This chapter examines strategic thought on conventional landpower. It begins by briefly highlighting the key ideas of Sun Tzu, Liddell Hart, Clausewitz and Jomini. Their strategic thought, particularly that of Clausewitz but also the others, has been discussed and interpreted in innumerable places; the purpose here is only to outline the parameters of strategic thinking about conventional landpower up until the early post-World War Two period. The chapter goes on to discuss some ideas that emerged in the latter part of the Cold War, notably that of AirLand Battle, before examining in greater detail strategic thought on conventional landpower in the post-Cold War era. The first two post-Cold War decades were dominated by stabilization and counterinsurgency missions, for example in Bosnia, Afghanistan and Iraq (the 2003 Iraq War, along with the 1991 Gulf War in the dying days of the Cold War, being the only truly ‘conventional’ wars). Nonetheless, there has been some strategic thinking and important insights on the use of conventional landpower in the post-Cold War era.
Sun Tzu2
Sun Tzu opens his treatise The Art of War by arguing that war is a matter of vital importance to the state, a matter of life or death, of survival or ruin, and that it therefore must be thoroughly studied. A proponent of an ‘indirect’ approach to warfare, Sun Tzu advised generals to prepare the battlefield using deception and manoeuvre, with the goal of reducing the amount of warfare as much as possible – and ideally to none at all – in the achievement of one’s objectives. ‘All warfare is based on deception’, he argues in his opening chapter, therefore ‘[w]hen capable, feign incapacity; when active, inactivity; when near, make it appear you are far away; when far away, make it appear you are near. Offer the enemy bait to lure him, feign disorder and strike him. When he concentrates, prepare against him; where he is strong, avoid him. Confuse him. Pretend inferiority and encourage his arrogance. Keep him under strain and wear him down.’ Manoeuvre, in turn, is an important part of this strategy. To achieve deception, a commander must be able to ‘make the most devious route the most direct … march by an indirect route and divert the enemy’. One able to do this, he argues, understands the strategy of the direct and indirect.

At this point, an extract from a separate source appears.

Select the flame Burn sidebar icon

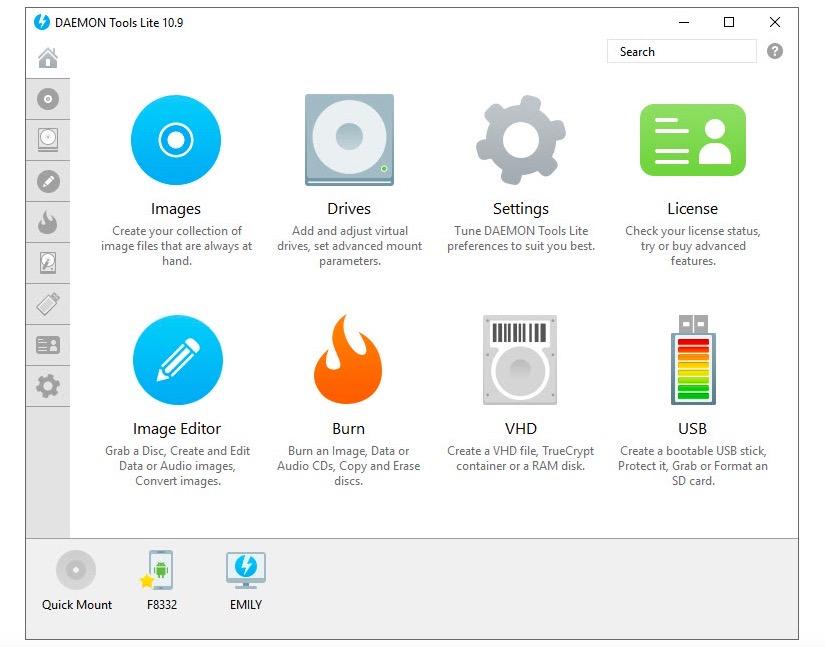coord(48,222)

Sun Tzu did not conceive the objective of military action to be the annihilation of the enemy’s army or the destruction of his cities and countryside. Rather, the ultimate goal, was ‘to take All-under-Heaven intact’ – ideally by subduing the enemy without battle. ‘Generally in war the best policy is to take a state intact; to ruin it is inferior to this. To capture the enemy’s army is better than to destroy it … For to win a hundred victories in a hundred battles is not the acme of skill. To subdue the enemy without fighting is the acme of skill.’ Tactically he advised deception and manoeuvre, while strategically he advised first targeting the enemy’s overall approach. ‘What is of supreme importance in war is to attack the enemy’s strategy. Next best is to disrupt his alliances. The next best is to attack his army. The worst policy is to attack his cities. Attack cities only when there is no other alternative.’ Finally, Sun Tzu drew attention to the importance of moral influences and leadership in war. For effective command, he argued, a general must exhibit qualities of wisdom, sincerity, humanity, courage and stri
ctness and this, in turn, would give him the respect necessary for soldiers to follow him into war.
Sir Basil Henry Liddell Hart
Writing in the aftermath of first one and then a second world war, Sir Basil Henry Liddell Hart was an admirer of Sun Tzu who felt that civilization ‘might have been spared much of the damage of the world wars’ had there been a greater knowledge of Sun Tzu’s approach.3 Liddell Hart’s ideas and works are voluminous and centred to a significant degree on theoretical development regarding mechanized warfare. What is of most interest here, however, is his refinement at both a strategic and tactical level of Sun Tzu’s views with respect to an indirect conventional strategy. Strategically, Liddell Hart argues that the purpose of a military strategy is to diminish as much as possible the likelihood of resistance. A strategist’s true aim, he argues, is to seek a strategic situation so advantageous that if this does not produce a decision, its continuation by battle is sure to do so. The approach, he argues, is one that will limit hostilities: ‘For even if a decisive battle be the goal, the aim of strategy must be to bring about this battle under the most advantageous circumstances. And the more advantageous the circumstances, the less, proportionately, will be the fighting.’ ‘The perfection of strategy’, he states in words that echo those of Sun Tzu, ‘would be … to produce a decision without any serious fighting’.4
Tactically, diminishing resistance involves exploiting the elements of movement and surprise. For Liddell Hart, movement lies in the physical sphere while surprise lies in the psychological sphere. The two elements react on one another in that movement generates surprise, and surprise gives impetus to movement. Physically, the approach should be to take the line of least resistance. Unlike Clausewitz and even more so Jomini (see below), Liddell Hart advises against ‘the tendency … to treat war as mainly a matter of concentrating superior force’.5 Superior weight at the decisive point, he argues, rarely suffices unless that point is also weakened morally.